* **Angaben zur Aufgabe**
Entnimm den folgenden Daten sämtliche Zeilen und gib sie Wort für Wort unverändert wieder.

* **Angezeigte Einträge**
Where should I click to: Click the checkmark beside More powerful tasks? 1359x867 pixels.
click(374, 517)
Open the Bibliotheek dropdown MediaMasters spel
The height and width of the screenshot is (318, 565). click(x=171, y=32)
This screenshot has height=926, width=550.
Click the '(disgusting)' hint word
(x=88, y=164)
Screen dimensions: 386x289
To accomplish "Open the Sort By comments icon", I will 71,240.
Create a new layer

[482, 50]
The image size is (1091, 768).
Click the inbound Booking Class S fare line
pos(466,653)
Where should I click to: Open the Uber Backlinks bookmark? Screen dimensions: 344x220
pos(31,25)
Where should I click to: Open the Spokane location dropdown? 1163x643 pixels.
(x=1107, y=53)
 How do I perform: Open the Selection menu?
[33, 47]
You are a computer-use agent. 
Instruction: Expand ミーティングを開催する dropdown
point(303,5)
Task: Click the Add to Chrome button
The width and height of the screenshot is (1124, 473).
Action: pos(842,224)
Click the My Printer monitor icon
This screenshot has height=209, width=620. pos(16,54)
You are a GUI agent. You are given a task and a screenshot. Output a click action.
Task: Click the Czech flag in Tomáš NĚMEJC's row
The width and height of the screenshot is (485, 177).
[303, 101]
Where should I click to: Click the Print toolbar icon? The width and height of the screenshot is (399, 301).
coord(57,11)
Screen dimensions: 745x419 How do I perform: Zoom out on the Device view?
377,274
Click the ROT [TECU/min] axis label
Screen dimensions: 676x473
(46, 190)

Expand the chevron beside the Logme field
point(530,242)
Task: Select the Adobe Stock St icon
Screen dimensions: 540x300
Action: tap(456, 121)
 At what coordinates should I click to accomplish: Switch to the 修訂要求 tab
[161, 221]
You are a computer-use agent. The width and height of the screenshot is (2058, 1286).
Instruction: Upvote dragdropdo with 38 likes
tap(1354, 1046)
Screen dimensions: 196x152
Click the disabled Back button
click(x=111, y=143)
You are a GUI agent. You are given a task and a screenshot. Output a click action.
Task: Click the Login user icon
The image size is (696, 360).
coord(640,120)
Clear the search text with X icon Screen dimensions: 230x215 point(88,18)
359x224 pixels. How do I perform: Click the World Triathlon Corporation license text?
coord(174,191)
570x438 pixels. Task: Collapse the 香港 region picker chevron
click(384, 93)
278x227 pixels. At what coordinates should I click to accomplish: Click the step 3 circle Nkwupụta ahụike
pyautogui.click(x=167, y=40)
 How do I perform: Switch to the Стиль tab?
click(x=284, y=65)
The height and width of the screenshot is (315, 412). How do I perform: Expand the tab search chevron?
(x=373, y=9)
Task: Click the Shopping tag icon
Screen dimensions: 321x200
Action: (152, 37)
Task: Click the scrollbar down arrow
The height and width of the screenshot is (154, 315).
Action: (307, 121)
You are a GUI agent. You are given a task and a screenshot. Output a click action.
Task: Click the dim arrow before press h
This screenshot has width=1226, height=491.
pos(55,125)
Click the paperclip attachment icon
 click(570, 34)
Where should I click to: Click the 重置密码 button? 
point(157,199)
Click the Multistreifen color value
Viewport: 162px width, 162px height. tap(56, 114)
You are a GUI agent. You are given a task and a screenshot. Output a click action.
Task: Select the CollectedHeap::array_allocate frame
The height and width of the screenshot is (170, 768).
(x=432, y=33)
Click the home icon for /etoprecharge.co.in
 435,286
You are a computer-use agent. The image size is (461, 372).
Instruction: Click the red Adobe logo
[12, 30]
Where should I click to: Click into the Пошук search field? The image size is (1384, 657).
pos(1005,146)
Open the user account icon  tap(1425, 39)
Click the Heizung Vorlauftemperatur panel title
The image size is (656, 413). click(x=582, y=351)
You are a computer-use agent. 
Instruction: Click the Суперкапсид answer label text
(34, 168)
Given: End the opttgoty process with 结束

* **Ergebnis der Aufgabe**
Where should I click to: Click the checkmark beside More powerful tasks? 1359x867 pixels.
click(374, 517)
Open the Bibliotheek dropdown MediaMasters spel
The height and width of the screenshot is (318, 565). click(x=171, y=32)
This screenshot has height=926, width=550.
Click the '(disgusting)' hint word
(x=88, y=164)
Screen dimensions: 386x289
To accomplish "Open the Sort By comments icon", I will 71,240.
Create a new layer

[482, 50]
The image size is (1091, 768).
Click the inbound Booking Class S fare line
pos(466,653)
Where should I click to: Open the Uber Backlinks bookmark? Screen dimensions: 344x220
pos(31,25)
Where should I click to: Open the Spokane location dropdown? 1163x643 pixels.
(x=1107, y=53)
 How do I perform: Open the Selection menu?
[33, 47]
You are a computer-use agent. 
Instruction: Expand ミーティングを開催する dropdown
point(303,5)
Task: Click the Add to Chrome button
The width and height of the screenshot is (1124, 473).
Action: pos(842,224)
Click the My Printer monitor icon
This screenshot has height=209, width=620. pos(16,54)
You are a GUI agent. You are given a task and a screenshot. Output a click action.
Task: Click the Czech flag in Tomáš NĚMEJC's row
The width and height of the screenshot is (485, 177).
[303, 101]
Where should I click to: Click the Print toolbar icon? The width and height of the screenshot is (399, 301).
coord(57,11)
Screen dimensions: 745x419 How do I perform: Zoom out on the Device view?
377,274
Click the ROT [TECU/min] axis label
Screen dimensions: 676x473
(46, 190)

Expand the chevron beside the Logme field
point(530,242)
Task: Select the Adobe Stock St icon
Screen dimensions: 540x300
Action: tap(456, 121)
 At what coordinates should I click to accomplish: Switch to the 修訂要求 tab
[161, 221]
You are a computer-use agent. The width and height of the screenshot is (2058, 1286).
Instruction: Upvote dragdropdo with 38 likes
tap(1354, 1046)
Screen dimensions: 196x152
Click the disabled Back button
click(x=111, y=143)
You are a GUI agent. You are given a task and a screenshot. Output a click action.
Task: Click the Login user icon
The image size is (696, 360).
coord(640,120)
Clear the search text with X icon Screen dimensions: 230x215 point(88,18)
359x224 pixels. How do I perform: Click the World Triathlon Corporation license text?
coord(174,191)
570x438 pixels. Task: Collapse the 香港 region picker chevron
click(384, 93)
278x227 pixels. At what coordinates should I click to accomplish: Click the step 3 circle Nkwupụta ahụike
pyautogui.click(x=167, y=40)
 How do I perform: Switch to the Стиль tab?
click(x=284, y=65)
The height and width of the screenshot is (315, 412). How do I perform: Expand the tab search chevron?
(x=373, y=9)
Task: Click the Shopping tag icon
Screen dimensions: 321x200
Action: (152, 37)
Task: Click the scrollbar down arrow
The height and width of the screenshot is (154, 315).
Action: (307, 121)
You are a GUI agent. You are given a task and a screenshot. Output a click action.
Task: Click the dim arrow before press h
This screenshot has width=1226, height=491.
pos(55,125)
Click the paperclip attachment icon
 click(570, 34)
Where should I click to: Click the 重置密码 button? 
point(157,199)
Click the Multistreifen color value
Viewport: 162px width, 162px height. tap(56, 114)
You are a GUI agent. You are given a task and a screenshot. Output a click action.
Task: Select the CollectedHeap::array_allocate frame
The height and width of the screenshot is (170, 768).
(x=432, y=33)
Click the home icon for /etoprecharge.co.in
 435,286
You are a computer-use agent. The image size is (461, 372).
Instruction: Click the red Adobe logo
[12, 30]
Where should I click to: Click into the Пошук search field? The image size is (1384, 657).
pos(1005,146)
Open the user account icon  tap(1425, 39)
Click the Heizung Vorlauftemperatur panel title
The image size is (656, 413). click(x=582, y=351)
You are a computer-use agent. 
Instruction: Click the Суперкапсид answer label text
(34, 168)
Given: End the opttgoty process with 结束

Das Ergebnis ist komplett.